Kitchener-Waterloo

Count suggests homelessness up in Waterloo region since 2014

The data is still being compiled, but early indications from this week's homeless count show more people may be living on the streets in Waterloo region compared to the last time a count was done in December 2014.

Data still being compiled, but numbers expected to be higher than previous count

A homeless count was conducted Monday in Waterloo region, with 93 volunteers talking to people about living on the streets. (Craig Ruttle/The Associated Press)

Although a full report is not due until May 4, the data being compiled from this week's homeless count already suggests the number of homeless people on Waterloo region streets has grown. 

"We think it might be larger than it was the last time we did this count," said Deb Schlichter, director of housing for the Region of Waterloo. The December 2014 count found there were 295 homeless people on the streets of the region.

On Monday, 93 volunteers fanned out to talk to people in emergency shelters. In the evening, they also visited locations where homeless people are known to congregate.

When it comes to who is homeless, Schlichter says they are often a victim of circumstance. Some may have family or friends who can take them in if needed, but others don't have that support.

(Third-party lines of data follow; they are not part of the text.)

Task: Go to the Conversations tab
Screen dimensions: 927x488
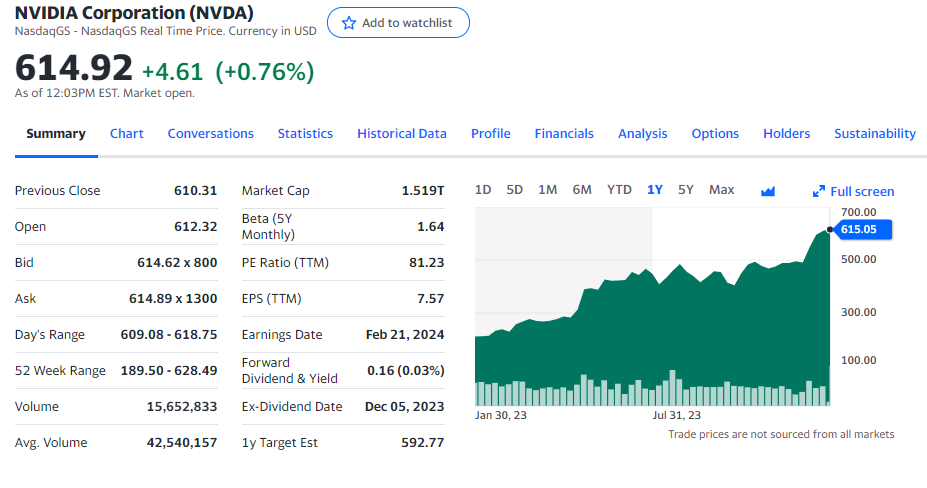Action: (x=210, y=134)
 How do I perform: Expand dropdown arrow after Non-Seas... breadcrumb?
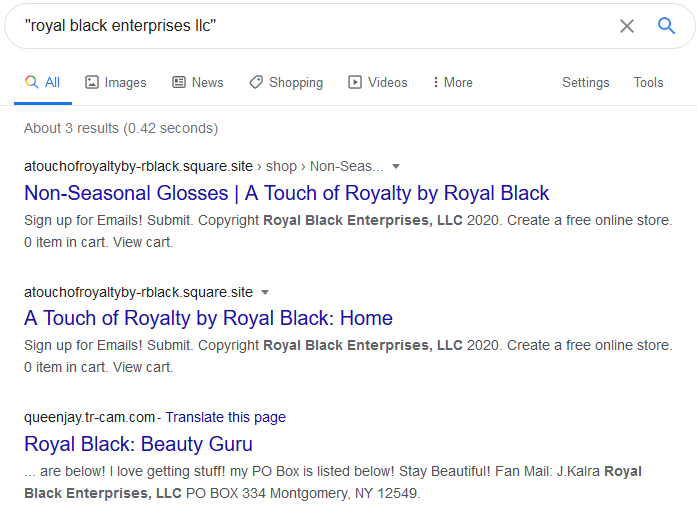396,167
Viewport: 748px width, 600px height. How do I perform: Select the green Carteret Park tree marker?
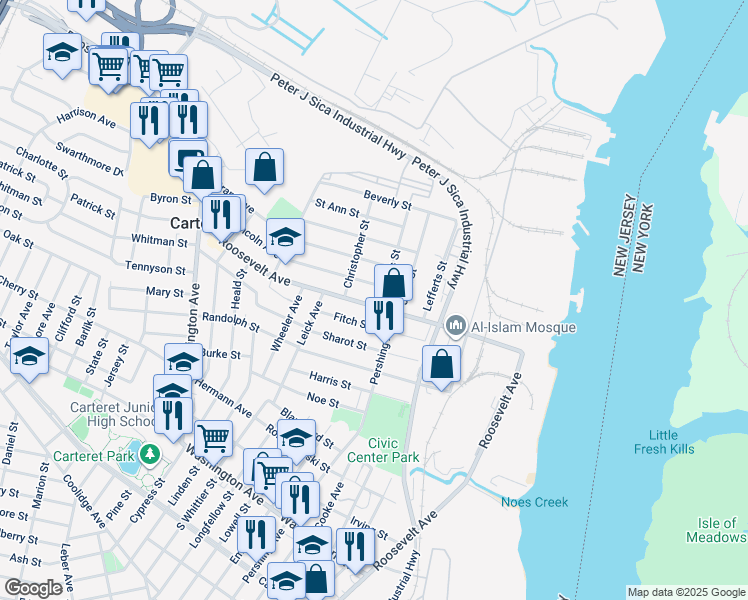pos(150,453)
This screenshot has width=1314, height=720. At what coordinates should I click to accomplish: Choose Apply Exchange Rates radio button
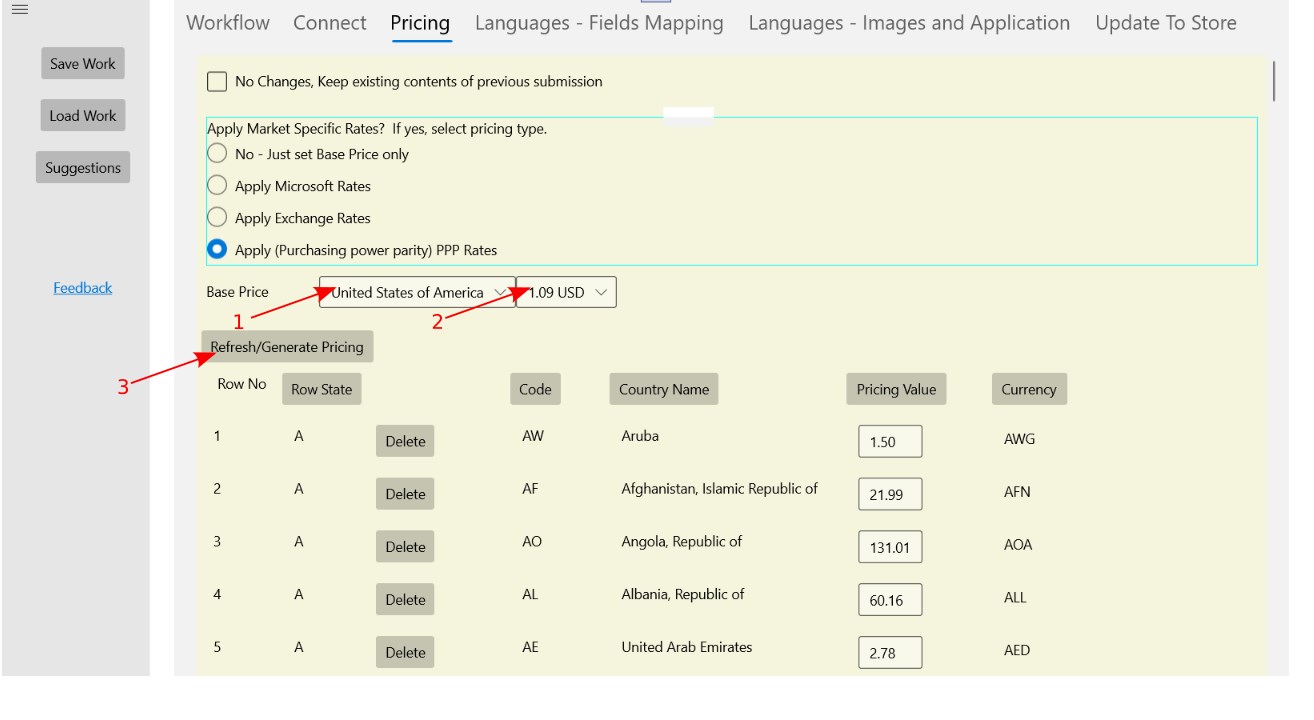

"Often we think this is a group that's so different than us. They're not really that different," she said.
A man sleeps on King Street in downtown Kitchener. The region has conducted a homeless count to understand just how many people are living on the streets and what services they use or need. (Kate Bueckert/CBC)

More surveys this year

Starting this year, performing a homeless count is mandatory. But although the province requires it, funding for this year's count in Waterloo region came from the federal government, which also wants communities to look at the issue of homelessness.

"This need assessment that we're doing now will help us be ready for when resources come that we can actually put them right to use," Schlichter said.

The one-day snapshot of urban homelessness isn't the only survey the region is conducting. Schlichter said volunteers will now do a count in the townships, which will take several more days.